A nadie puede interesar si el autor de estas líneas será capaz de vencer sus numerosos prejuicios para acudir dócilmente a la llamada del nuevo mesías (me refiero a Paul Atreides, no al nazareno). A mi entender, las modernas salas de cine han devenido en una suerte de escaparates tecnológicos y espacios gastronómicos en los que prima el asalto a los sentidos (sonidos intimidantes, mareantes efectos visuales, la posibilidad de comer en semipenumbra como gochos) en detrimento de algo tan básico como un guión bien trabajado. Ello no es sino otro perverso efecto de la planificada infantilización a que se lleva sometiendo desde hace décadas a la audiencia. Hace años que crucé el punto sin retorno, mi particular Rubicón, la fatal línea roja imposible de superar: me estoy refiriendo a la obsesión del personal por comer y beber en la sala como si no hubiera un mañana. No entraré en la enumeración de las veces que, tras pagar la carísima entrada, he debido padecer el infernal sonido de envoltorios de celofán rasgados, y de mandíbulas moliendo de forma obsesiva Doritos; o el indecente chuparreteo de los refrescos y los subsiguientes, cada vez menos disimulados, eructos; o los gigantescos hasta lo aberrante, cubos de palomitas; o las últimas e insufribles tendencias en gastrocinematografía: apestosos tacos, quesadillas, kebabs, hamburguesas, pizzas y demás discutibles aportaciones culinarias de la aldea global. Por eso, salvo a alguna sala que heroicamente sobrevive en la lucha contracultural, arriesgando en la programación de películas al margen del mainstream, solo en contadas voy al cine pese a adorarlo.

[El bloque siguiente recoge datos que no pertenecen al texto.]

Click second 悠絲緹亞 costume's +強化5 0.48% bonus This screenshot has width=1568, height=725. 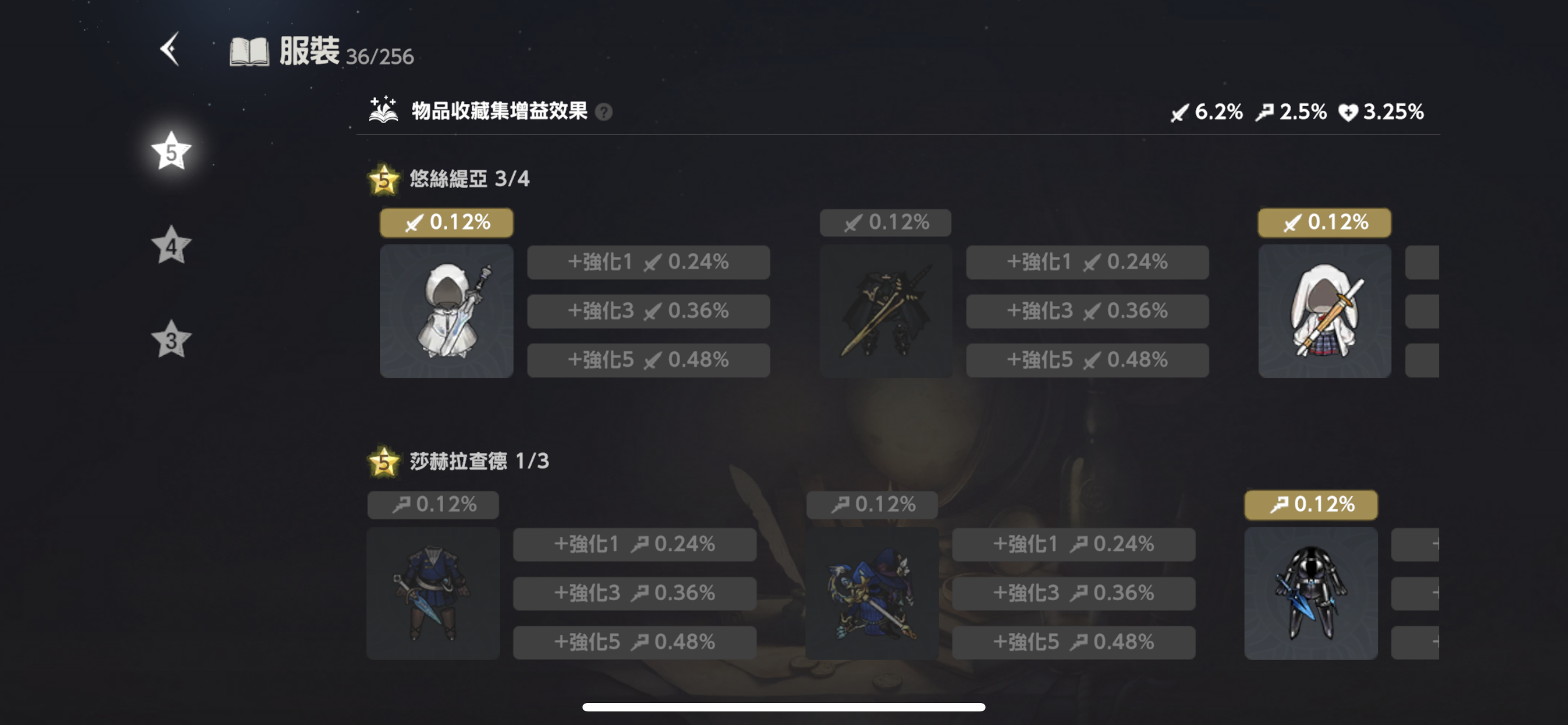click(x=1087, y=360)
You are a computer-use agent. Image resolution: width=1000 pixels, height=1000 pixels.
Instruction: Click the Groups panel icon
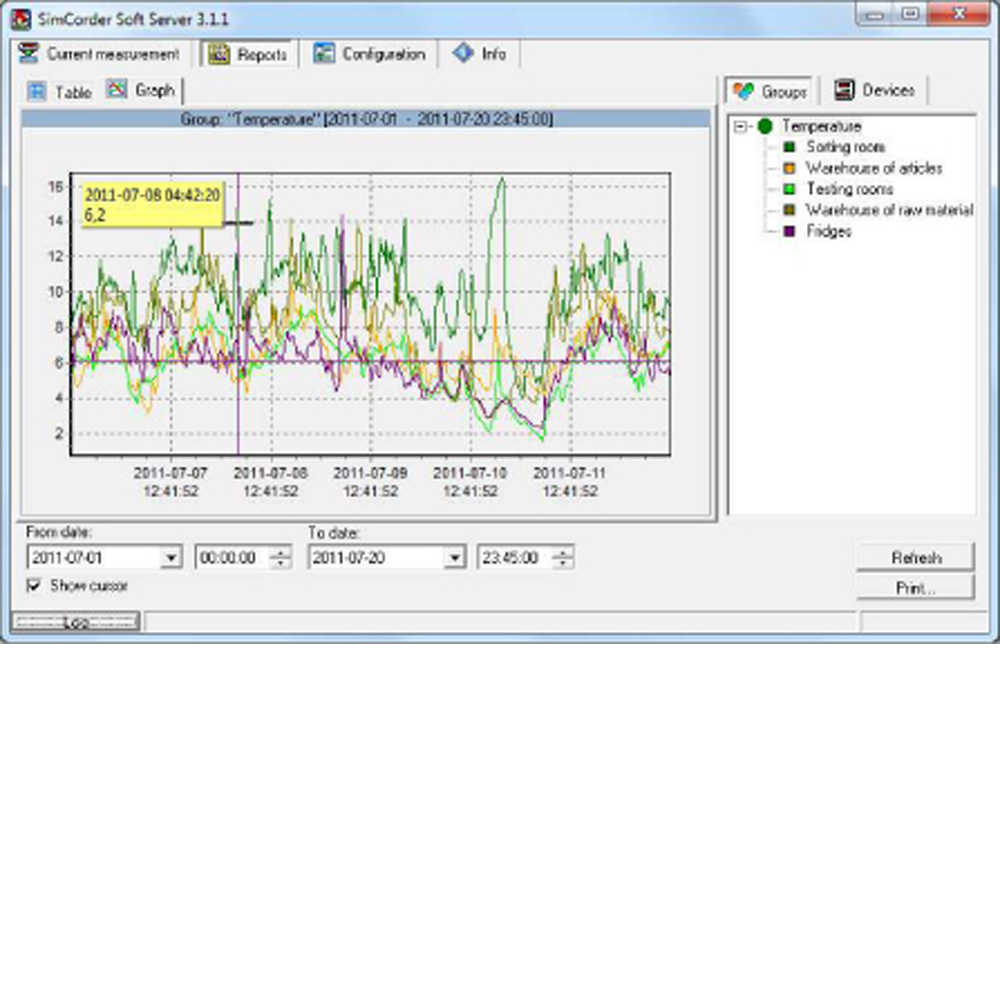click(x=743, y=91)
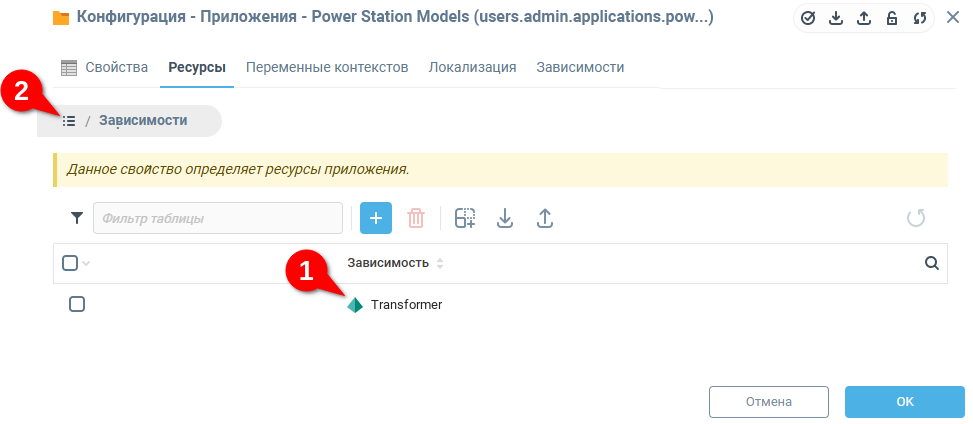
Task: Switch to Переменные контекстов tab
Action: click(x=327, y=67)
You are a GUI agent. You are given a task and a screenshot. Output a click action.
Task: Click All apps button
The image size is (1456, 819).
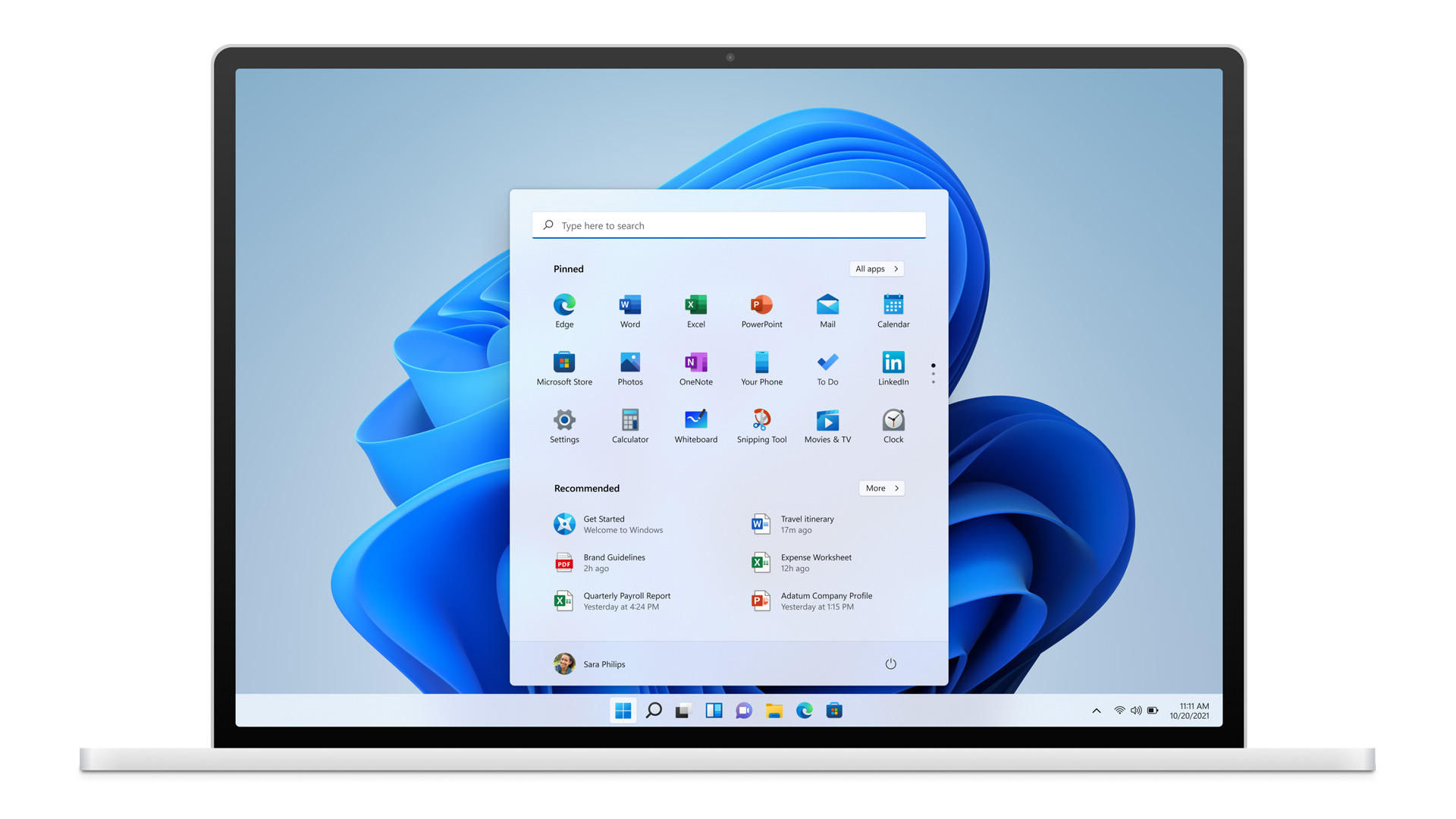click(x=875, y=268)
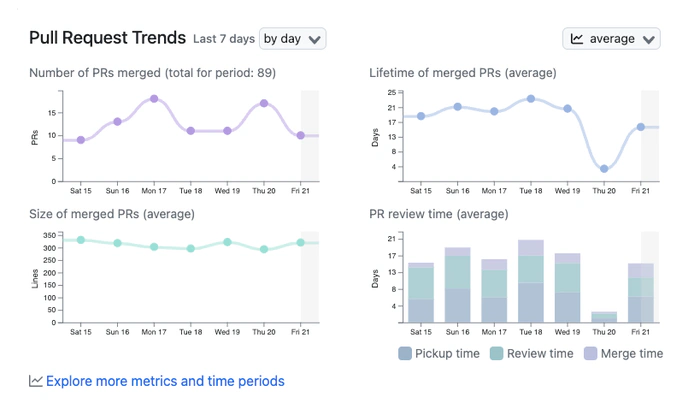
Task: Click the Thu 20 point on Lifetime chart
Action: point(604,169)
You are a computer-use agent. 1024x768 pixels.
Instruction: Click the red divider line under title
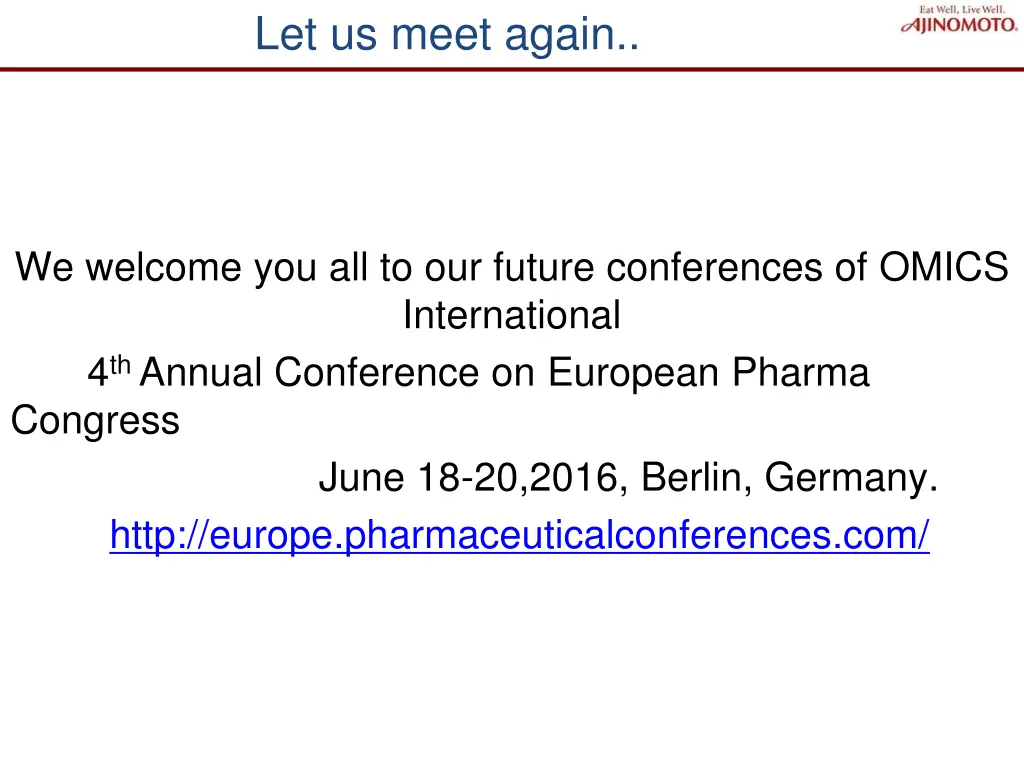point(512,69)
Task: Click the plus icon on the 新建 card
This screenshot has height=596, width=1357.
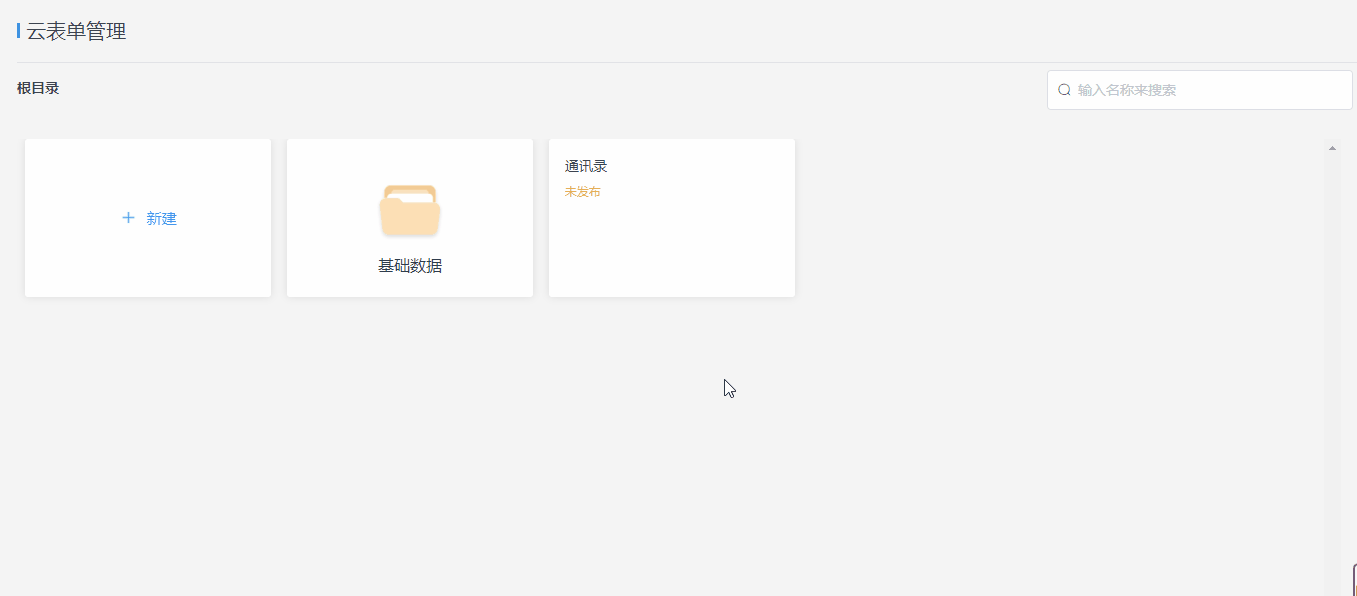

La herramienta estadística del Blog me avisa que llevo consumidos 4500 caracteres solo en despotricar contra la actual forma de hacer y de ver cine, y ni siquiera he comenzado a explicar porqué considero tan interesante la versión que de Dune firmó David Lynch en 1984. Soy consciente de que es parte del natural proceso de decadencia mental la tendencia a irse por las ramas, o será porque estos días estoy leyendo a Ted Chiang (uno de cuyos relatos, por cierto, fue adaptado por Villeneuve para La llegada), pero también sé que no debo tentar la paciencia de los improbables visitantes de este Blog. En consecuencia, procrastinaré la defensa de tan romántico y caótico engendro para la segunda entrega de esta serie sobre la novela-río de Herbert. Pero déjenme al menos adelantarles algo: una película que arranca con un prólogo de la bella Virginia Madsen (hija del Padishá Emperador Saddam IV) envuelto por un fantástico tema musical de Brian Eno, es difícil que no impresionara a alguien que se veía a sí mismo tan cool como yo por aquel entonces. Todavía hoy me sigue fascinando.